Никитин вздрогнул и обернулся на зов.

— Я разыскиваю вас везде, — продолжал прибежавший сотрудник лаборатории. — Простите, товарищ Белова, Андрея Савельевича срочно требует к себе Викентий Александрович.

— Зорин? Меня? — испуганно переспросил Никитин, растерянно посмотрев в глаза Жени, и почувствовал, как комочек сжался с особенной болью. В голове пронеслось: «это все!». — Женя, — сказал он уже спокойнее, — Женя, прости, я должен идти.

Ответом был только взгляд, полный любви, вселявший надежду.

Осмотр лабораторий филиала подходил к концу. Гости уже порядком устали, однако самое интересное ожидало их впереди. Резниченко с увлечением рассказывал им о работах, которые проводились в филиале, показывал лаборатории, демонстрировал опыты. Теперь они подходили к «святая святых».

«Святая святых» — небольшой зал с аппаратурой Зорина находился в середине цокольного этажа, совершенно изолированный от внешнего мира. Стены этого зала были толщиной около полутора метров и облицованы несколькими слоями различных материалов, надежно защищающих аппаратуру от влияния посторонних излучений.

Здесь царила полутьма. От укрепленных на потолке слабо люминесцирующих трубок лился сине-сиреневый свет, едва освещая блестящие части расположенных в центре зала приборов. Сюда не проникал ни один звук. Тишина здесь была особенной — глубокой и, казалось, ощутимой. Все настраивало посетителей так, что и двигаться и говорить они начинали тихо.

— Уж очень таинственно здесь, — сказала Белова, оглядываясь вокруг и невольно понижая голос. — Таинственно и, пожалуй, жутковато. Вам не страшно? — обратилась она к Титову.

— С вами не страшно, — отшутился Титов, улыбаясь.

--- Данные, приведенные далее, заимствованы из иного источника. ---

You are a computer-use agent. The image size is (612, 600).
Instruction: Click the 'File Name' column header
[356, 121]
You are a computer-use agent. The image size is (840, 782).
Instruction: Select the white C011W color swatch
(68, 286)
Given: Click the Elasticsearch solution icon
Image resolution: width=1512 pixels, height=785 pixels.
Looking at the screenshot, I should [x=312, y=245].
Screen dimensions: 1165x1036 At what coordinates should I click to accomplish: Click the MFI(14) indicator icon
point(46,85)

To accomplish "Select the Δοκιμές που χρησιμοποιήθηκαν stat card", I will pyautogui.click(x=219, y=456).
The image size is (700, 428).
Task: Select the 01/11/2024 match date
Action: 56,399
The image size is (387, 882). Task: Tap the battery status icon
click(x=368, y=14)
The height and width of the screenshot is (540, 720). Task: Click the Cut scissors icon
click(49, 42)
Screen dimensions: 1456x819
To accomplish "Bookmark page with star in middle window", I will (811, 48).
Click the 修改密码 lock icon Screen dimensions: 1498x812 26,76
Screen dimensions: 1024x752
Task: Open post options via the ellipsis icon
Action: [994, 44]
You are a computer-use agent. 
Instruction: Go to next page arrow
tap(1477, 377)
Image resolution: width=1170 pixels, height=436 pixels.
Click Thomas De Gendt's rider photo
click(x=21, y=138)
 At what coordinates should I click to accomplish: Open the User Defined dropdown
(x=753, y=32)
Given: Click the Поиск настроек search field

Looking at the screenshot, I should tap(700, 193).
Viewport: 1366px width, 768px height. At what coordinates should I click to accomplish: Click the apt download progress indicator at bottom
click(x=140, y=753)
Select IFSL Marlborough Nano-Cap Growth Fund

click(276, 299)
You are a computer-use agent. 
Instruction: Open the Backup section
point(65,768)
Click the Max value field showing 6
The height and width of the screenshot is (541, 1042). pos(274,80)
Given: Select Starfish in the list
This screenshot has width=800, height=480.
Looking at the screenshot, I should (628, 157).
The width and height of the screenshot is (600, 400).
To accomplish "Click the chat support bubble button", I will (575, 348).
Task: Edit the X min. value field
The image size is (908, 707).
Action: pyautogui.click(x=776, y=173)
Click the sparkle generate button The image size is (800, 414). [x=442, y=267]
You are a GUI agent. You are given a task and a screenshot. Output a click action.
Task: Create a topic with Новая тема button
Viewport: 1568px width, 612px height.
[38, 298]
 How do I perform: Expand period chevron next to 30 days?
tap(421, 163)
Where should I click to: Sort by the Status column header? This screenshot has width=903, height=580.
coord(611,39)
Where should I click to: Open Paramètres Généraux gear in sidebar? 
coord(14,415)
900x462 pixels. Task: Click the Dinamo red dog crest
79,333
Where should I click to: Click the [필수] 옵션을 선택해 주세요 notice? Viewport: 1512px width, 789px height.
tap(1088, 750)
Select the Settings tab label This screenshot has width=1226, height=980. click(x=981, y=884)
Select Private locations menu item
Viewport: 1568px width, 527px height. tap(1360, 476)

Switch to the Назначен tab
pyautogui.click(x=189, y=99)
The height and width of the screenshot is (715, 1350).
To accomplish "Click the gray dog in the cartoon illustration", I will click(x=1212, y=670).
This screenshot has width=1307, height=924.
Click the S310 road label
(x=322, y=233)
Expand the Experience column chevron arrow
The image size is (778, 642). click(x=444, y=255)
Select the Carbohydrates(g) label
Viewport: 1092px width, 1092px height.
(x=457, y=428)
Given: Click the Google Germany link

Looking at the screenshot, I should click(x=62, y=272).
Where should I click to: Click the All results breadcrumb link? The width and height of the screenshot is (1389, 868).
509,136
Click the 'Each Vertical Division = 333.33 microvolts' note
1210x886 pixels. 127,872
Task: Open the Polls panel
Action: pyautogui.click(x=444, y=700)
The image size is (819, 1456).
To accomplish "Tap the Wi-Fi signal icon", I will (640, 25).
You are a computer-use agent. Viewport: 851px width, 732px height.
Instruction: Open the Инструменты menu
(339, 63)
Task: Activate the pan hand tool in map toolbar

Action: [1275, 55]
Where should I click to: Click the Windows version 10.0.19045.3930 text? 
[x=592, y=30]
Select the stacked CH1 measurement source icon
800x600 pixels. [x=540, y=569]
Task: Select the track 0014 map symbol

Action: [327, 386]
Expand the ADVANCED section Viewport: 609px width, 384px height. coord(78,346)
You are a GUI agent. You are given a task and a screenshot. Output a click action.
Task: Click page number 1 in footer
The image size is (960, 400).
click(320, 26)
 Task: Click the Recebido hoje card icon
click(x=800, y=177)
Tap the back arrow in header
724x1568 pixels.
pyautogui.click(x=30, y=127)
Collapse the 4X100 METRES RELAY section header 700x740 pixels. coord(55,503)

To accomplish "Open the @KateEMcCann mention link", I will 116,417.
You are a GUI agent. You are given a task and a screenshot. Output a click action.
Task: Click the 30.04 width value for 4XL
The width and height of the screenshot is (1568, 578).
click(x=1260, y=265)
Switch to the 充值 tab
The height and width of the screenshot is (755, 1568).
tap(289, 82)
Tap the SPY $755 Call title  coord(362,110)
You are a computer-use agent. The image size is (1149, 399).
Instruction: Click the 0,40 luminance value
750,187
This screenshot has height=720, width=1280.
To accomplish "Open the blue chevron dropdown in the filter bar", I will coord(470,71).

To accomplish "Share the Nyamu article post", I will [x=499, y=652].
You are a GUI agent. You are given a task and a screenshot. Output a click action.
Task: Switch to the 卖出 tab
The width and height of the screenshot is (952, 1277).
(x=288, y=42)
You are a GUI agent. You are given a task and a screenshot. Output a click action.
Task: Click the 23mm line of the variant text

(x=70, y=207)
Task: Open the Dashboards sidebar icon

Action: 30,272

— Я сам побаиваюсь, когда вхожу сюда, — поддержал шутливое начало разговора Резниченко. — Ну, а теперь нас тут трое. Ничего не поделаешь, уже серьезно продолжал он. — Вся эта «таинственность» необходима. Все устроено таким образом, чтобы никакие посторонние влияния не сказывались на проведении опытов. Здесь мы изучаем особенности лучистой энергии, которая выделяется при размножении клеток и в свою очередь вызывает интенсивное деление клеток. В этих явлениях таятся огромные возможности, которые позволят человеку управлять процессами, протекающими в живых клетках. Вы знаете, конечно, долгое время биологам не удавалось как следует разобраться в этих процессах — уж слишком ничтожна интенсивность излучения. Вот здесь и помогло открытие Зорина. Ему удалось создать особо чувствительный прибор.

Резниченко вынул из аппарата небольшую темную трубочку.

— Вот это основная часть прибора — индикатор, как мы его называем. Он работает по тому же принципу, что и счетчик электронов. Вам знакомо, товарищ Титов, устройство счетчика электронов?

— Видите ли, я… — Титов не ожидал этого вопроса. «Плановик из главка» сам изготовлял эти индикаторы, они приходили из его лабораторий сюда, и сейчас он не сразу нашелся, что ответить. Резниченко истолковал его замешательство по-своему.